The left humerus of the fetus is encapsulated between the right ilium of the mare proximally and the right metatarsals of the fetus distally. It is identifiable on the micro-x-ray because its caput articulates proximomedially with the glenoid cavity of the left scapula, which is situated between the ribs of the left and the internal uterine wall on the right side, so that most of it is hidden. Distally, the left humerus is not completely ossified. The same is true of the proximal parts of the left radius and ulna, which are situated laterally and parallel to the left humerus. Distally, these bones disappear below the right ilium of the mare.

In contrast to the left side, the bones of the right shoulder and forelimb are disarticulated and dislocated.
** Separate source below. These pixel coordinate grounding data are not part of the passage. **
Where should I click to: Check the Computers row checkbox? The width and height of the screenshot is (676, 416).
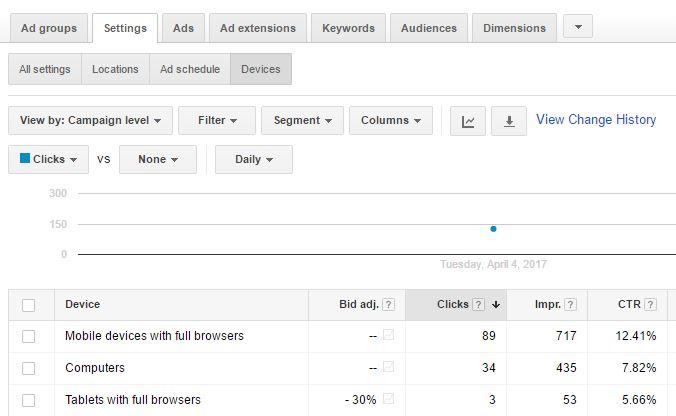(x=28, y=368)
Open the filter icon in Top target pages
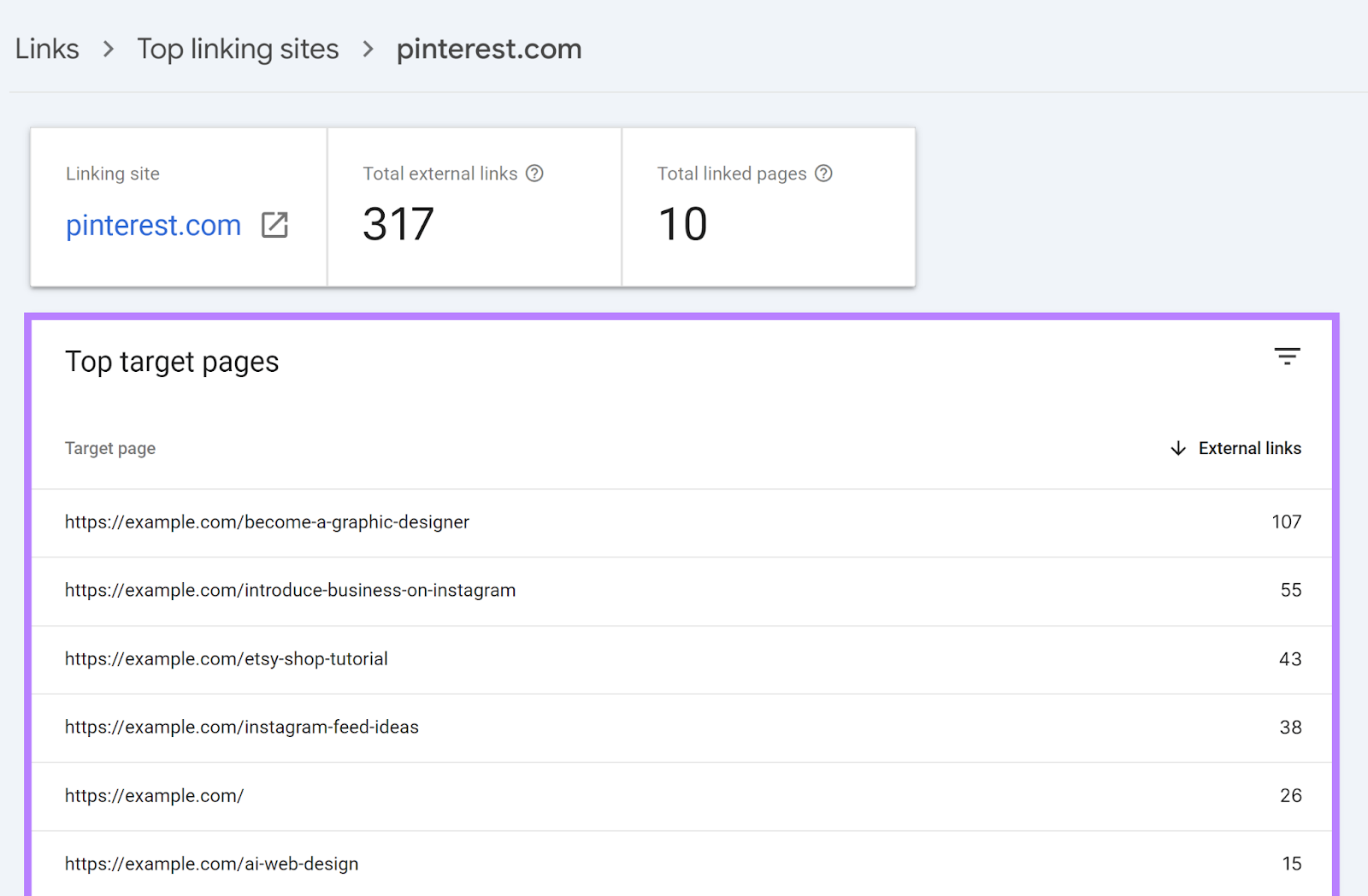Screen dimensions: 1368x896 pos(1287,357)
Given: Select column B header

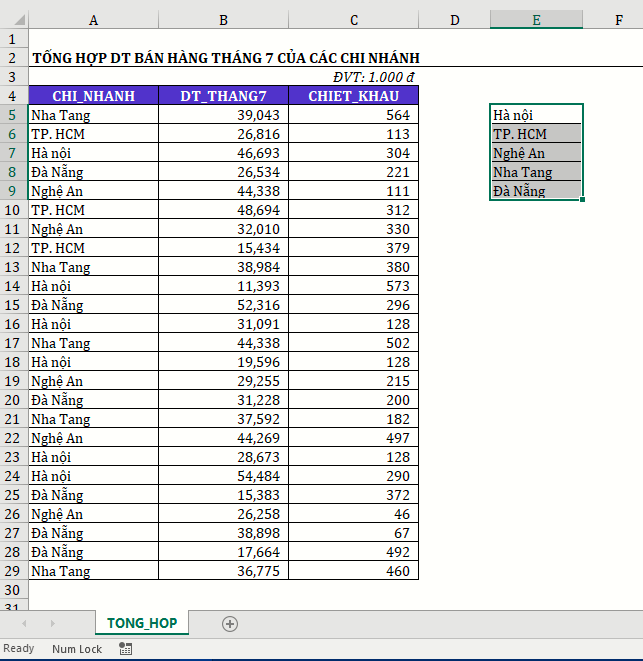Looking at the screenshot, I should 223,20.
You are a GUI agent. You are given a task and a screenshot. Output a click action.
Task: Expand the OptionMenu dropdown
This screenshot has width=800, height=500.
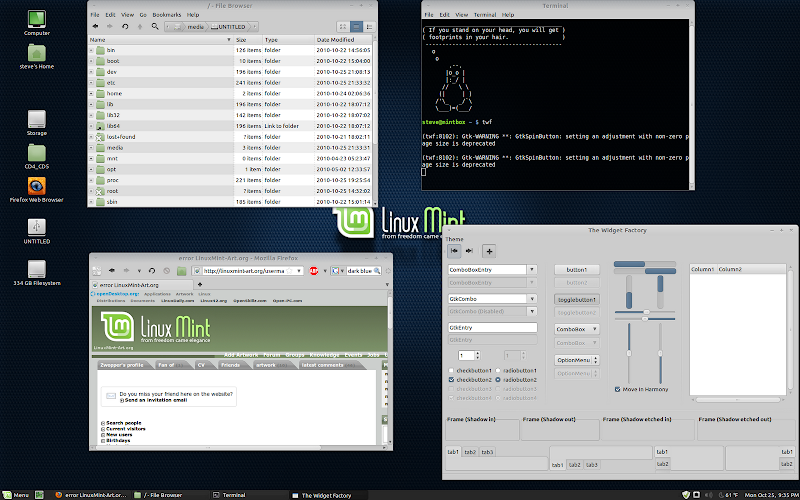point(597,360)
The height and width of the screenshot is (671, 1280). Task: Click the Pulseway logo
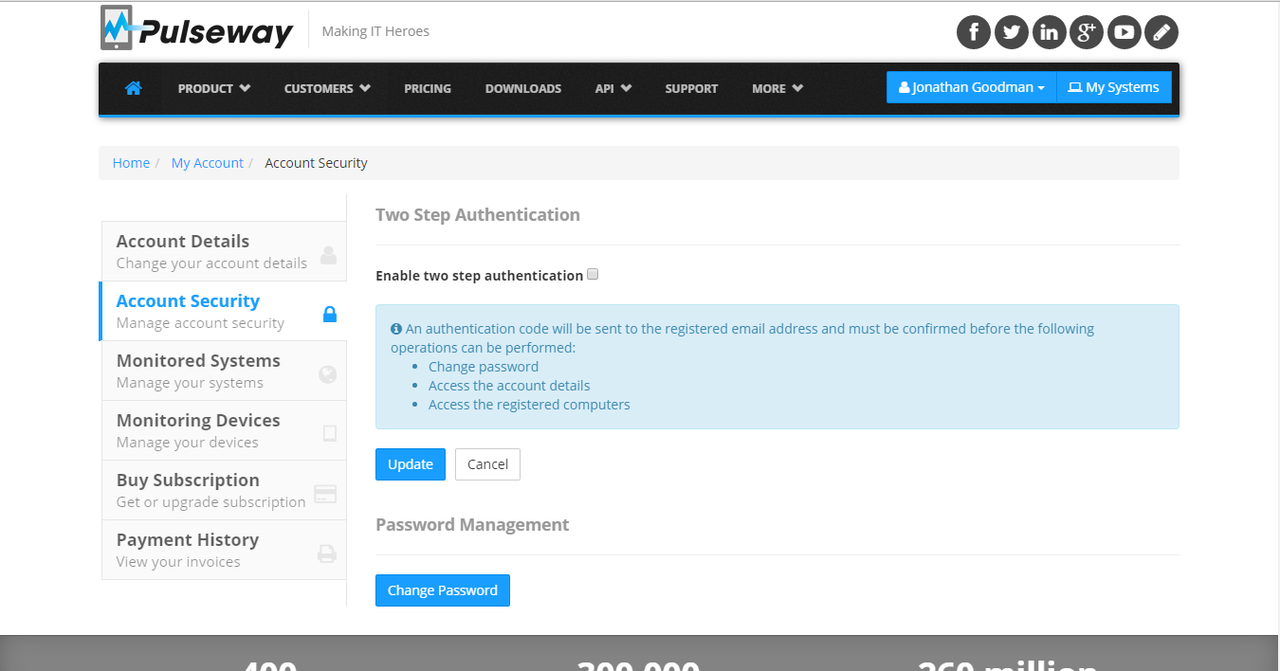tap(197, 29)
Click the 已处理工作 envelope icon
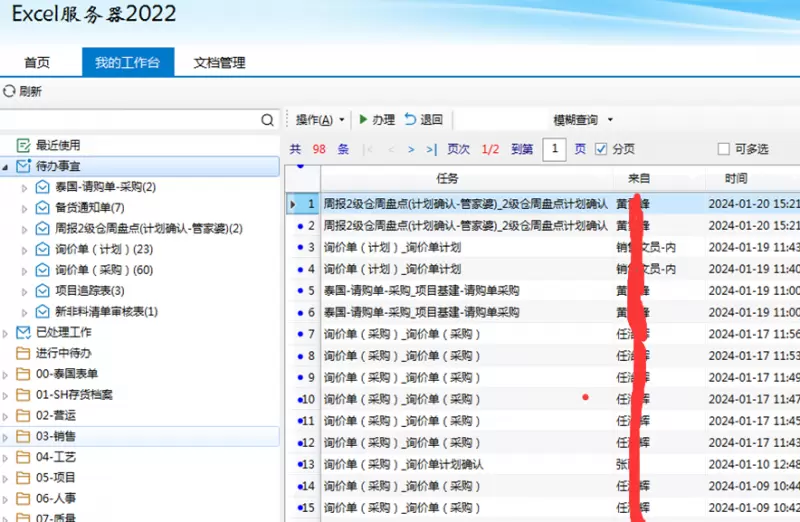 pyautogui.click(x=23, y=332)
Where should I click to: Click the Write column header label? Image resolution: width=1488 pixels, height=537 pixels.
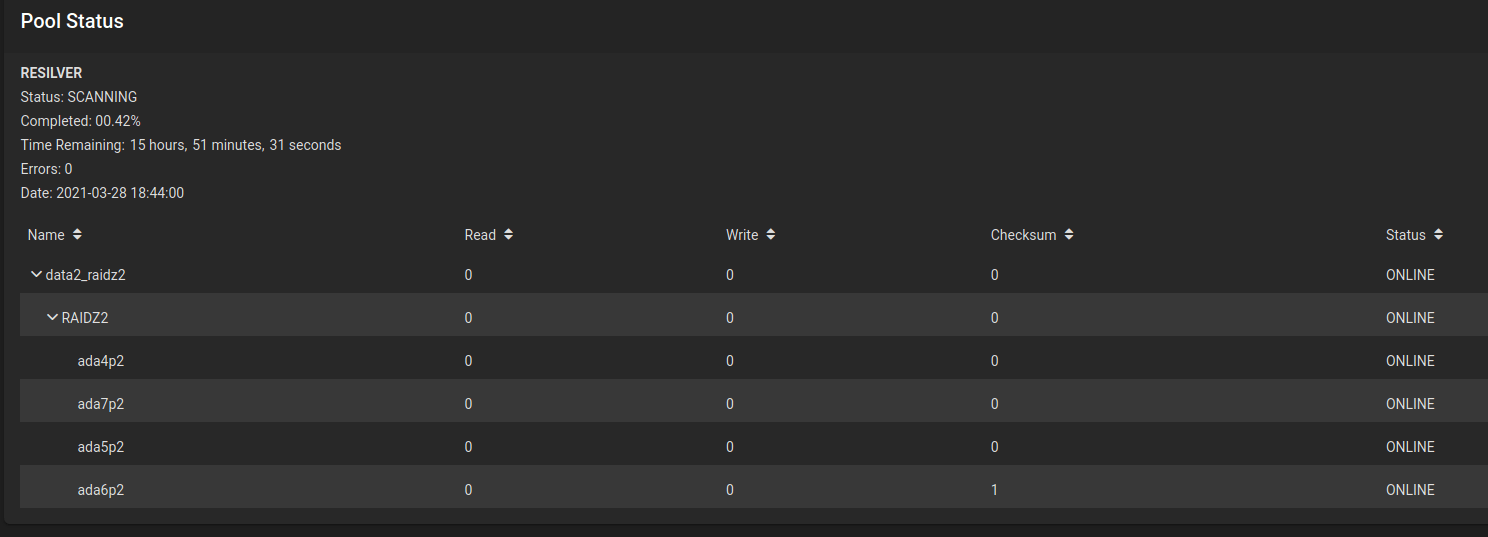coord(742,235)
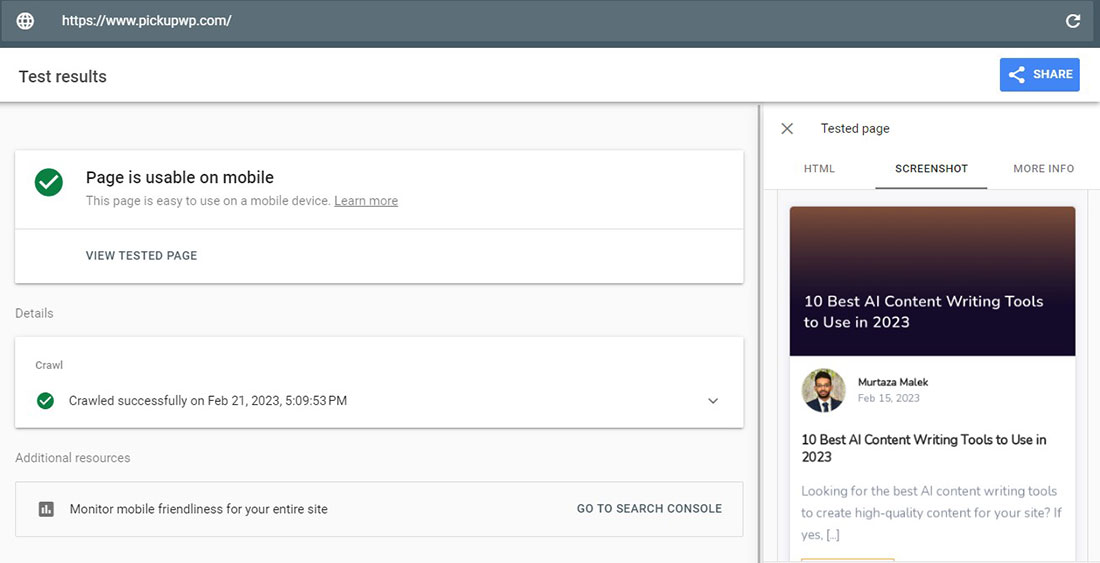Click the chart icon for mobile friendliness monitoring
The width and height of the screenshot is (1100, 563).
pos(46,509)
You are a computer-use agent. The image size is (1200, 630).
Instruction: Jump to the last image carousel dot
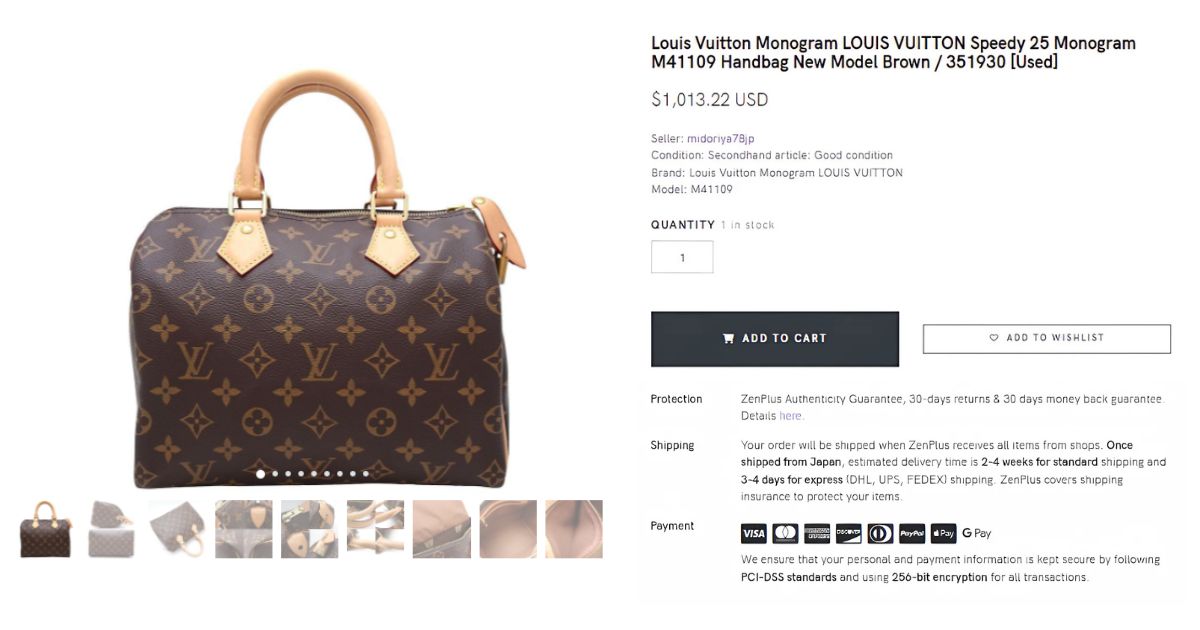(x=366, y=474)
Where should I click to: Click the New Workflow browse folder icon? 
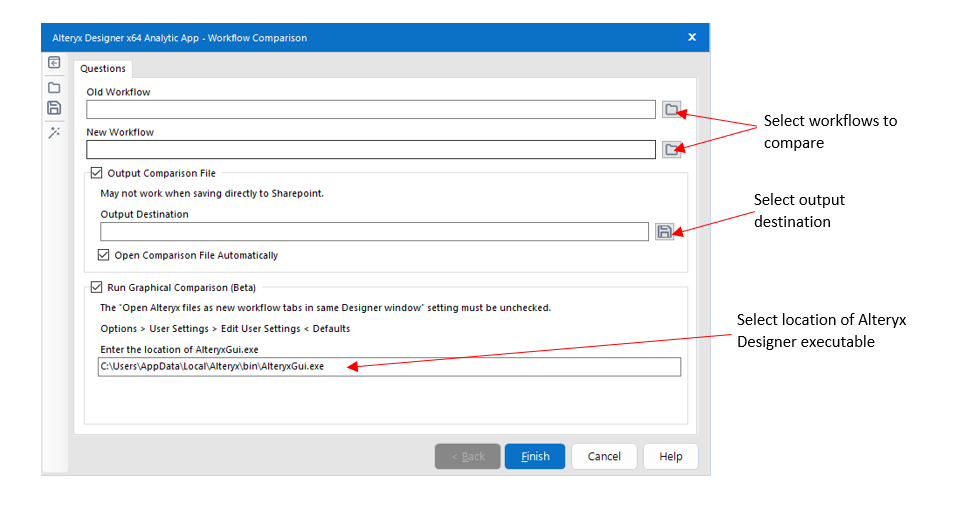click(x=672, y=149)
The proximal part of the right scapula is exposed from its medial aspect (Fig 3a). The spina scapulae and its tuberosity appear only on the microradiograph (Fig 4) because the structures are situated on the lateral side. Most of the medial side of the right ulna is visible on the ventral side of the uterus, its olecranon pointing cranially with respect to the mare. Knob-like structures proximal and distal from what is considered to be the trochlear notch seem to correspond to the anconeal and coronoid processes, respectively (Figs 3 and 4). The distal end of the ulna vanishes below the right patella of the mare. The diaphysis of the right radius appears between the right patella, femur and ilium of the mare, whereas the right humerus of the fetus seems to be represented only by its trochlea, which is partly visible medially of the medial edge of the right maternal ilium (Fig 3a). Only on the micro x-ray (Fig 4) are its typical steep medial and lateral contours and the smooth convex articulation for the capitulum of the radius visible in craniocaudal view.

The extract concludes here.